Sunday, March 29, 2009

Sad day

I went onto my Facebook today where I am friends with several parents I know thru Ronald McDonald House. We all became a family while staying there.

This morning thru FB I discovered that one of the couples that shared the room next to mine lost their son today. He was almost 5 months old.

I read the post and all I could do was say "no" and cried.

I always worry about the other babies still at the hospital or recently released. Daxton, Payton, Kinsley, Landon, Corbin, JJ, ReAsia, Alanha and more. It is almost like a twisted drug for me, the need to know they are doing good. It is crushing when I hear when they aren't doing well or worse.

It only reinforces that I need to get my nursing degree so I can help, one way or another.

Wednesday, March 18, 2009

I now have Drayke's ashes

I made the appointment this morning to meet up descedant services. I went to Marie's desk where I saw a simple white gift bag and I fell apart.

After I calmed down a bit she removed his little urn. The wood is a gorgeous deep red mahogany, about 5" x 3". She asked if I wanted to see the remains, mostly to let me know that they're not open in the box and the tag that was enclosed. The box is lined in a deep green velvet. I told Marie "there isn't hardly anything there". I could hold his entire cremains in the palm of my hand. About 2" across and 1" deep. Inside the bag I could see the tag that was matched up with the one they had on his ankle in the morgue to make sure that I do indeed have my son. I cried again due to knowing how my gorgeous growing fifteen plus pound boy has been reduced to something smaller than my phone.

I signed the paperwork and put his urn in his small diaper bag along with a newborn diaper to pad the bottom. It took everything I had in me to walk from the office over to the parking garage without having a complete breakdown. I didnt quite make it to the car. I bawled for about twenty minutes before I could start the car. I wrapped the diaper bag with the blanket Robert had made him for his journey home.

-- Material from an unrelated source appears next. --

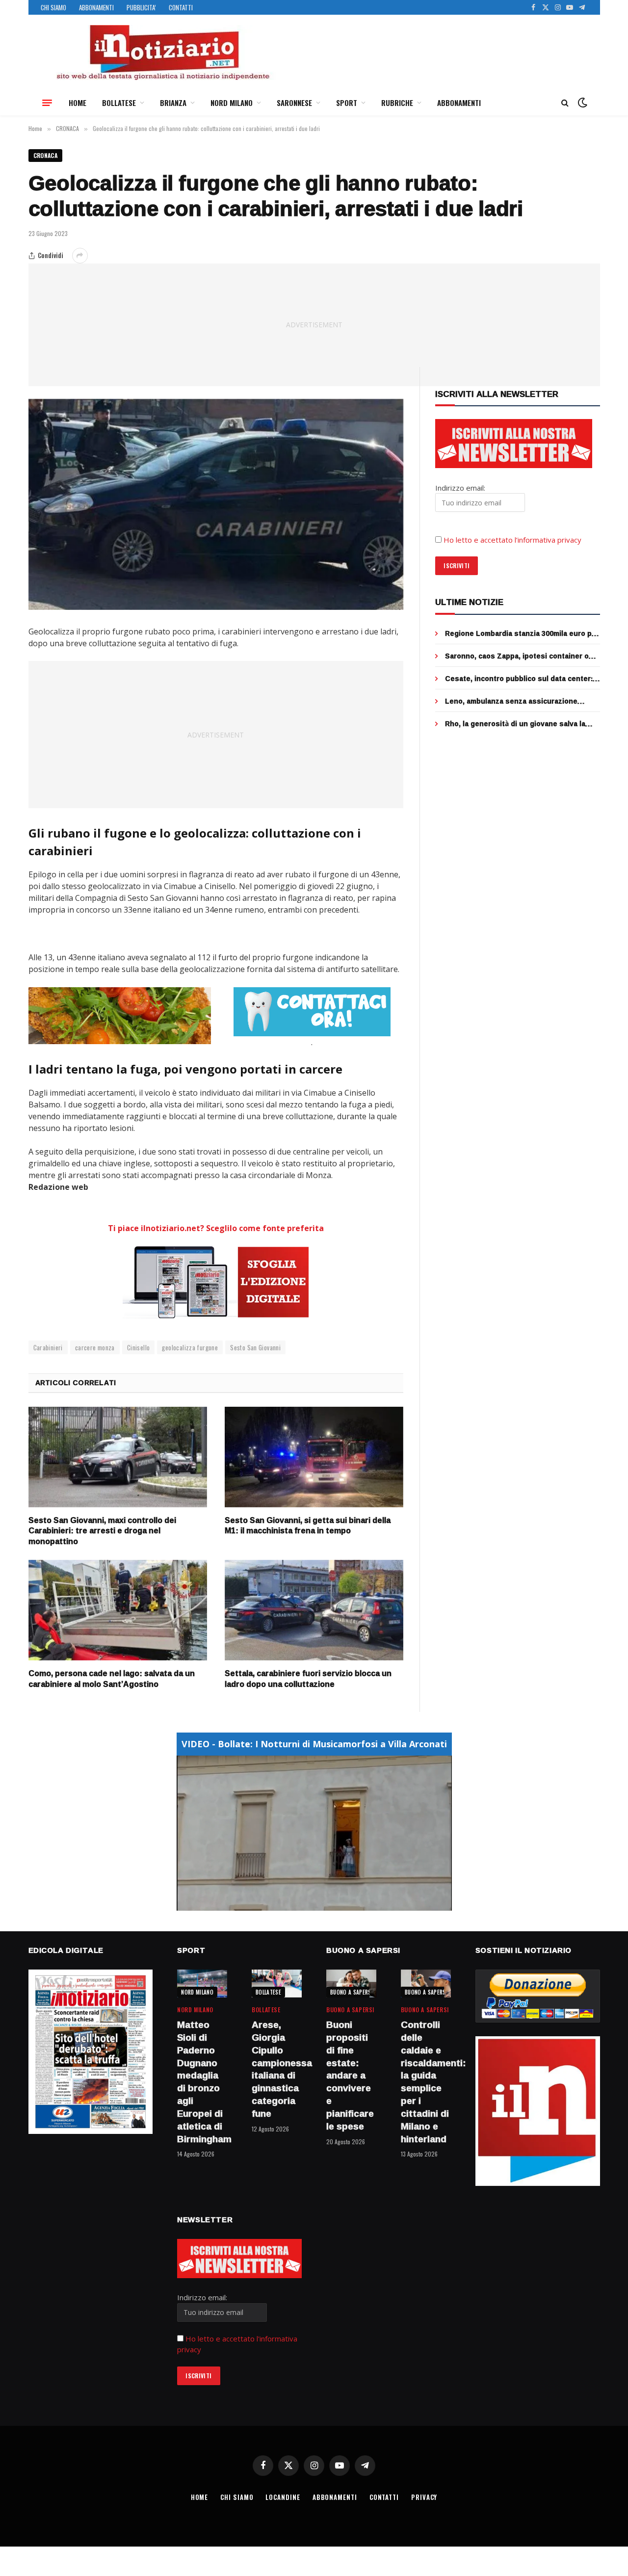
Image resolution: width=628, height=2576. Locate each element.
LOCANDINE (282, 2497)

In May, just after I was released from the hospital, I had a tag made at Walmart. A big red heart with Drayke's name and date of birth. I had promised myself that I would never take it off until he came home. The only time I took it off I had an MRI. At the same time he crashed at the hospital. That was the one and only time it has been off of my neck.

Drayke is home now.

It will now stay with him in his urn because my heart will forever be with my son.

Saturday, March 14, 2009

Thinking about you

It is so hard to not think about you my dear little boy. I feel your pressence around me every day and feel your strength. Everyone says it gets easier and I know it does eventually but right now it does not feel like it does. You are in my thoughts day in and day out. When I watch Television it reminds me of you. When I go to the store I see something that I want to get for you but I know you are not here. I do not want to wash the shirt I wore when you left us. You are never forgotten and are always in my heart. Everyday I have to take a few moments of silence at my desk when I look at your pictures. I still cry at a moments notice.